• **HOW TO COMPLETE THIS TASK**
Tally the lines in the data below in which the word "computer" occurs, then give only the total.

• **SUPPLIED RECORDS**
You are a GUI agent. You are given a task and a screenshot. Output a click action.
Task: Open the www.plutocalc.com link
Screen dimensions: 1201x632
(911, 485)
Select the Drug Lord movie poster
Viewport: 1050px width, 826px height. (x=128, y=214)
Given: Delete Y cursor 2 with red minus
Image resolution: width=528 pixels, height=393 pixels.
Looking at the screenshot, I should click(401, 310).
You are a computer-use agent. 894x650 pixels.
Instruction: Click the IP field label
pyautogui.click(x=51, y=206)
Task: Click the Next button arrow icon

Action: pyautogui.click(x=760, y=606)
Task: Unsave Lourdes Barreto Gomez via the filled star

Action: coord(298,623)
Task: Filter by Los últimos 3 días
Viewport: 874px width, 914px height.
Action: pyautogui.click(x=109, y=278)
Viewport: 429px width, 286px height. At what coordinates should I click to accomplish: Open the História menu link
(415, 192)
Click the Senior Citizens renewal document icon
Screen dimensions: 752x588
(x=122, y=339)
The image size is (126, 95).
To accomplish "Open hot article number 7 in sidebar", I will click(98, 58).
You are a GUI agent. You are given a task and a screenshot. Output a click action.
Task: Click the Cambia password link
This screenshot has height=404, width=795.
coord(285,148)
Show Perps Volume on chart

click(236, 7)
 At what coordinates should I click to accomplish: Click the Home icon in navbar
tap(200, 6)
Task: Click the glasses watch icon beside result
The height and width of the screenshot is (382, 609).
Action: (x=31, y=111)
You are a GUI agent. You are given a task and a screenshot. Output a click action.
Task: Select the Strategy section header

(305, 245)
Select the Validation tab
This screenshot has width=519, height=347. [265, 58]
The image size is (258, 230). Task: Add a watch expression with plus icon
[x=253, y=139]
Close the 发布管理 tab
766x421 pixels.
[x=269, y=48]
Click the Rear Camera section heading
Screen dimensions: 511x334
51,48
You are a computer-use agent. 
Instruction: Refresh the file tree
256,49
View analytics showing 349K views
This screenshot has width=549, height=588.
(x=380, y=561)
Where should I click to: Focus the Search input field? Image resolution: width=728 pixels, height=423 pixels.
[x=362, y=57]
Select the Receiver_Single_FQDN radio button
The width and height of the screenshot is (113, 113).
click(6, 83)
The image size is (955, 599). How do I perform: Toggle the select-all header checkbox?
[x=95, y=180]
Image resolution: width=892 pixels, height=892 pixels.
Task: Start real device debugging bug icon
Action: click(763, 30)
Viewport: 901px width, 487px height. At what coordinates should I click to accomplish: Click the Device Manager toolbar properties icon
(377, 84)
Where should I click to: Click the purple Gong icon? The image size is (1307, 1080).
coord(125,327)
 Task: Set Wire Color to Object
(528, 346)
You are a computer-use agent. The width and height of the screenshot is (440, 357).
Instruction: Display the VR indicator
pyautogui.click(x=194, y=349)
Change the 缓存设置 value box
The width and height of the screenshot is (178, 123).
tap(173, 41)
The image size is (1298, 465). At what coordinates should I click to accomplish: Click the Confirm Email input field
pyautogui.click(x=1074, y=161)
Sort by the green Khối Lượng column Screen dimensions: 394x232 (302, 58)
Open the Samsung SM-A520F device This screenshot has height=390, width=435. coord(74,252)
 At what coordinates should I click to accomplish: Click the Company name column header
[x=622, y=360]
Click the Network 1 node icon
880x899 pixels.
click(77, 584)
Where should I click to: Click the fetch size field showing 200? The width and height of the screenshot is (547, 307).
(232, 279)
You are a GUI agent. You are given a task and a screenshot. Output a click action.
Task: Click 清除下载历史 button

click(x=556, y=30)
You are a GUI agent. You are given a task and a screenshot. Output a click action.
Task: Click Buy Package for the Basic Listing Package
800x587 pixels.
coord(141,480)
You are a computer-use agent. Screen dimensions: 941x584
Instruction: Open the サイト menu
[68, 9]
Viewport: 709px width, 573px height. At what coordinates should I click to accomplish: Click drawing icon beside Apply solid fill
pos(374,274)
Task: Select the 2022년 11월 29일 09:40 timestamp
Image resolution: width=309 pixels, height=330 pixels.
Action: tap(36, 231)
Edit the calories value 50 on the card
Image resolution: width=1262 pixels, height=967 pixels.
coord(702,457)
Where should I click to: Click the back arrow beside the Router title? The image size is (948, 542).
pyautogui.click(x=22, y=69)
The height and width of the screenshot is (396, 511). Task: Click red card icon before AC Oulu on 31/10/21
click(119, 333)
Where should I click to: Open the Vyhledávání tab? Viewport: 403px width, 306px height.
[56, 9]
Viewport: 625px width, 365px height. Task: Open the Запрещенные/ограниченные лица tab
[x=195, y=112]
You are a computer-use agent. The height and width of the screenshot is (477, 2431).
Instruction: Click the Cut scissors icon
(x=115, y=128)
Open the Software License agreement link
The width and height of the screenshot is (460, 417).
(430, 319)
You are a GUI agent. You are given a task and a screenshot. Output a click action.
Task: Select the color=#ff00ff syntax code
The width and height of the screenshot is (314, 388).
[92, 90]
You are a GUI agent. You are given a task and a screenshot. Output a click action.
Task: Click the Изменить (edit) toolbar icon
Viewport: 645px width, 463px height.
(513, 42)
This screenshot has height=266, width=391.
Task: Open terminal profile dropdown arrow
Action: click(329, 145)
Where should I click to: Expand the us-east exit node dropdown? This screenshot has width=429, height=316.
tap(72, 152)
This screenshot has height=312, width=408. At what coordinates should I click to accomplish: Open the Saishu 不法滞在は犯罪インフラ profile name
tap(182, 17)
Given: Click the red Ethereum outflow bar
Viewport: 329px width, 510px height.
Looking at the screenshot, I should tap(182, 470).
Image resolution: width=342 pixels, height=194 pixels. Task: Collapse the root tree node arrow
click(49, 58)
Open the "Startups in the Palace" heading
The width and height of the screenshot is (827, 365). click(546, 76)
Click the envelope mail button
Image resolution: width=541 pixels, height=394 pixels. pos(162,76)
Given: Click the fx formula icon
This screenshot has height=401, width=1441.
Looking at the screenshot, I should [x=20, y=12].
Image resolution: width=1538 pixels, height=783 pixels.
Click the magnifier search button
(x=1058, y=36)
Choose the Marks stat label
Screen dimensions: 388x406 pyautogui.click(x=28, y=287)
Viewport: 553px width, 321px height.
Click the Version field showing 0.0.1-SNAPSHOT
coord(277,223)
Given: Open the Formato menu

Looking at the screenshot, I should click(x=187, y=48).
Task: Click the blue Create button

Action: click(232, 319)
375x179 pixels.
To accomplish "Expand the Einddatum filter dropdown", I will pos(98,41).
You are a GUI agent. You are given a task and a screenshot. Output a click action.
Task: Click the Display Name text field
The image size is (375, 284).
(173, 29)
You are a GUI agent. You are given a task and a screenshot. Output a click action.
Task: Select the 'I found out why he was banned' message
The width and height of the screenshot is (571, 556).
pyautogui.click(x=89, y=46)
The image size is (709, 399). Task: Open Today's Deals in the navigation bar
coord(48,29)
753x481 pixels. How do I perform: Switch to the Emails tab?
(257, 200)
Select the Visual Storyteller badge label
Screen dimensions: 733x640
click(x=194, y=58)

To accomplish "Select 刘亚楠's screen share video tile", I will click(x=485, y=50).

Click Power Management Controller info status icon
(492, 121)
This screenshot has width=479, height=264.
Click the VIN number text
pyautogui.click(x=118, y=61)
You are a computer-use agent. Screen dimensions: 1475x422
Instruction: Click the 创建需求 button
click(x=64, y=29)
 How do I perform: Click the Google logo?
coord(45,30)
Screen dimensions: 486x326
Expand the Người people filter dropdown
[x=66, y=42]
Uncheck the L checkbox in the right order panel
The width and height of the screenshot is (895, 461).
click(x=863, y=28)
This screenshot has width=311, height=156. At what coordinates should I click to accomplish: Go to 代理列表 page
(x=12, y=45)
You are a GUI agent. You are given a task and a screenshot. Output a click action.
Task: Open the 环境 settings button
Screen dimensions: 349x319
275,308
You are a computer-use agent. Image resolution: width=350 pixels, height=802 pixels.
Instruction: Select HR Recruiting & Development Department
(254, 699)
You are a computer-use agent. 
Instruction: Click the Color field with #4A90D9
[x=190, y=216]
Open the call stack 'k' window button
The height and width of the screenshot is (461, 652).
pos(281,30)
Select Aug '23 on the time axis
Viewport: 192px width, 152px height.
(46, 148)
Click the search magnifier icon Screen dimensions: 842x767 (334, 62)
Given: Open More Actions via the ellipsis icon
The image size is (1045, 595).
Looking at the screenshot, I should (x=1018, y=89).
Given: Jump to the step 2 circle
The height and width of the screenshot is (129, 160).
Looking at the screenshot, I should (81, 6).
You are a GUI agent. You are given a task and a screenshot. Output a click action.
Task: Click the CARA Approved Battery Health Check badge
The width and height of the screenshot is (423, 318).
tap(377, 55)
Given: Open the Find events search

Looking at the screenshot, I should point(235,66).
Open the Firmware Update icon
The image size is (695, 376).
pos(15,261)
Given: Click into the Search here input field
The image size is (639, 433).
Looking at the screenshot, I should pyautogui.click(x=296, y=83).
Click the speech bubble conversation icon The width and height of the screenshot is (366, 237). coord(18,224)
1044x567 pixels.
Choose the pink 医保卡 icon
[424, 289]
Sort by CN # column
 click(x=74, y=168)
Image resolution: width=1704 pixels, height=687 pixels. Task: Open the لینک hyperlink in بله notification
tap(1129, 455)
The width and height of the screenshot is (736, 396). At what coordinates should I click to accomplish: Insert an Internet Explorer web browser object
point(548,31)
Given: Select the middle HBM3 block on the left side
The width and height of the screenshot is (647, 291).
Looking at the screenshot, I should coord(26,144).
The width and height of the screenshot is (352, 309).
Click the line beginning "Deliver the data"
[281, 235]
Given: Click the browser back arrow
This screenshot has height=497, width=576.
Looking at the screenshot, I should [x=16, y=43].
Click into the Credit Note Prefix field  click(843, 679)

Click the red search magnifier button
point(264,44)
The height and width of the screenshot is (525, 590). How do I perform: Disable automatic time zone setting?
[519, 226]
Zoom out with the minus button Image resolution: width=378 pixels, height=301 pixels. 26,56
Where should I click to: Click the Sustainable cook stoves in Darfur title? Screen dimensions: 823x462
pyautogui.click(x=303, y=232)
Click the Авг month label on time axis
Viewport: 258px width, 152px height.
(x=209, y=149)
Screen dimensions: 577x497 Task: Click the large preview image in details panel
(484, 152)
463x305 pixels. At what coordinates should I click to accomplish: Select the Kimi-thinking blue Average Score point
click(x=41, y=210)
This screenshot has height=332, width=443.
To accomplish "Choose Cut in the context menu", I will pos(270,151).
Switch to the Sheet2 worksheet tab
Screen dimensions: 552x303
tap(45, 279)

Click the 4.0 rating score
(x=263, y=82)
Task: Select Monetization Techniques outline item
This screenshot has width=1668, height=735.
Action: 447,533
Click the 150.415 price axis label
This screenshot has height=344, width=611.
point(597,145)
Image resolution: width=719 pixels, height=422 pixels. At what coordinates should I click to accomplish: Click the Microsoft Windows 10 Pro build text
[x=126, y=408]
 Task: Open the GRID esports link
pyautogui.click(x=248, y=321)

• **OUTPUT FOR THIS TASK**
8